Overview
The Sanctions Update is compiled by Steptoe’s International Trade and Regulatory Compliance team and Steptoe’s Strategic Risk team. You can subscribe to receive the Sanctions Update every week through Steptoe’s International Compliance Blog and Stepwise Risk Outlook publication home pages.
For more information or advice on any of the developments discussed below, please contact a member of our sanctions team here.
US Developments
Congress Renews Call for Russia Sanctions as Trump Plans Summit with Putin
Senate Majority Leader John Thune (R-SD) said last week that Members of Congress are “talking about a time and date” for a vote on the Sanctioning Russia Act of 2025 (S. 1241) and that, in his opinion, “it’s time to move” on it. Multiple Senators including Senator Jeanne Shaheen (D-NH), the Ranking Member of the Senate Foreign Relations Committee, and Senator Dick Durbin (D-IL), the Senate Democratic Whip, voiced their support for passing the legislation, which already has strong bipartisan support across both Chambers.
Thune said that he expects the bill to be brought up in the next 30 days. Depending on when the legislation is brought forward, Congress may be voting on the Act at the same time as President Trump’s planned meeting with Russian President Vladimir Putin in Budapest, Hungary. After a call with Putin on October 16, Trump said negotiations to end the war in Ukraine will happen after a delegation led by Secretary of State Marco Rubio meets with their Russian counterparts this week.
If the bill passes before the meeting with Putin, Trump may use it as part of his efforts to end Russian energy purchases across Europe, India, and other countries as leverage in the negotiations. However, the White House has argued in the past that the Act would restrict Trump’s flexibility in his negotiations with Russia. In particular, the administration has said that the Act would limit the ability of the President to offer Russia relief from sanctions in exchange for a favorable end to the war. Although Trump has also voiced support for imposing sanctions on Russia in the past, it is unclear whether he would sign the Act if it were to pass Congress during his administration’s negotiations with Russia.

> **Exercise task**
In the sanctions update above, within what period does Senate Majority Leader John Thune expect the Sanctioning Russia Act of 2025 to be brought up?

> **Supplied information**
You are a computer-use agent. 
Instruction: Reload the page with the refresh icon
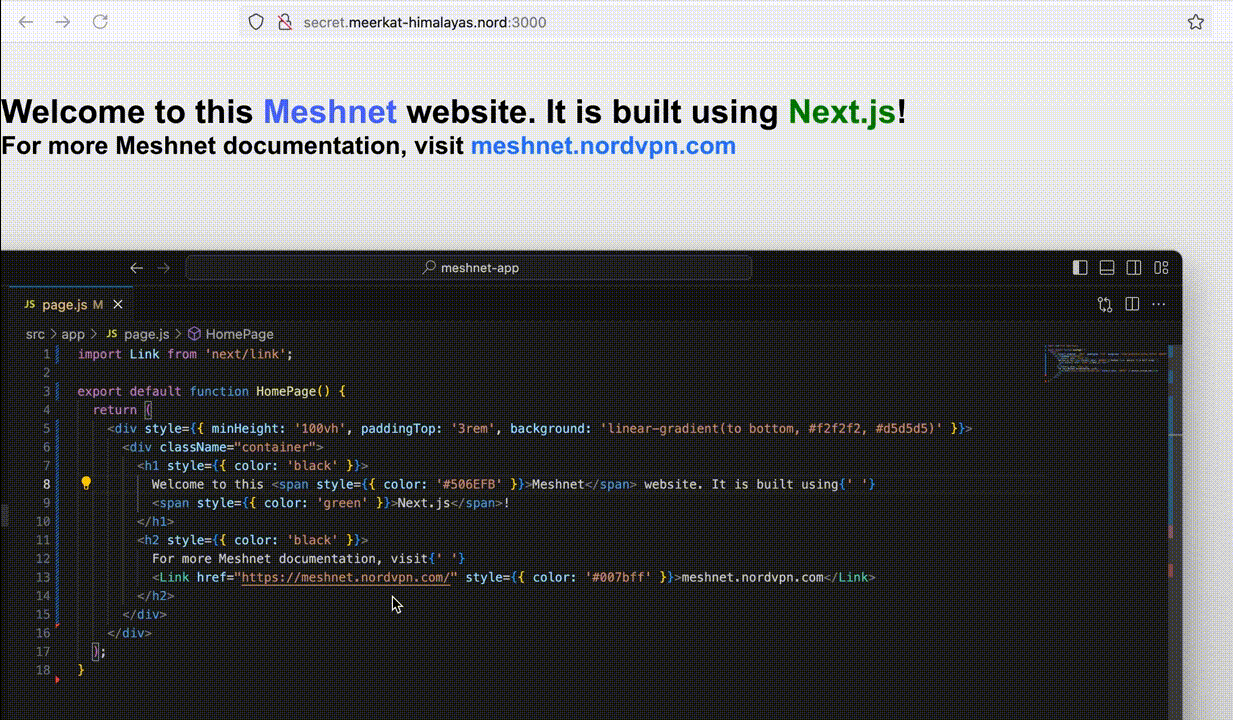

> **Solution**
Within the next 30 days.